━━━ EXTRACTED RECORDS

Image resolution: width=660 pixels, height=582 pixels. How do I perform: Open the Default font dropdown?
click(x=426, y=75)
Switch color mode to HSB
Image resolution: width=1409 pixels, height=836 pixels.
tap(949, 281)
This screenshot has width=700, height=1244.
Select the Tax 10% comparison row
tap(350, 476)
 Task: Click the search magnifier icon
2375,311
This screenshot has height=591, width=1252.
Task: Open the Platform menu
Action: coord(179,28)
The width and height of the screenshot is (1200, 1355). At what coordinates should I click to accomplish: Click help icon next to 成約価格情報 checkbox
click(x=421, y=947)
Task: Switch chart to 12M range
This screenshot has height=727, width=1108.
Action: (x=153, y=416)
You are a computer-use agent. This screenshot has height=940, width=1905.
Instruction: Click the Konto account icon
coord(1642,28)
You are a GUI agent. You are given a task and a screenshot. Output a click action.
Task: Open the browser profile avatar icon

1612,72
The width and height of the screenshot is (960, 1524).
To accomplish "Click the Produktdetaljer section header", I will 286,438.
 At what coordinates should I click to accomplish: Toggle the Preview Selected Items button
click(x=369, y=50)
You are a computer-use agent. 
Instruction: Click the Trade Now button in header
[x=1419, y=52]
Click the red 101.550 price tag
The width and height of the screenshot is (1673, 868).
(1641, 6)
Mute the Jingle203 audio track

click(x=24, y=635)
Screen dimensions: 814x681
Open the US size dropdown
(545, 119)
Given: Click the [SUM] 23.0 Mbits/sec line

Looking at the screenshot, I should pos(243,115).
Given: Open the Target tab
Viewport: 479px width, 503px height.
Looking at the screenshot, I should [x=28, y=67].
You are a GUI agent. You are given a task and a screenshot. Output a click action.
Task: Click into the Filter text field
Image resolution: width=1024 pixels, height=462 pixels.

━━━━━━

ASSIGNED TASK:
Repeat, character for character, the lines of the material above from the line with "Instruction: Click the Trade" through the line with "Given: Open the Target tab".

RESPONSE:
Instruction: Click the Trade Now button in header
[x=1419, y=52]
Click the red 101.550 price tag
The width and height of the screenshot is (1673, 868).
(1641, 6)
Mute the Jingle203 audio track

click(x=24, y=635)
Screen dimensions: 814x681
Open the US size dropdown
(545, 119)
Given: Click the [SUM] 23.0 Mbits/sec line

Looking at the screenshot, I should pos(243,115).
Given: Open the Target tab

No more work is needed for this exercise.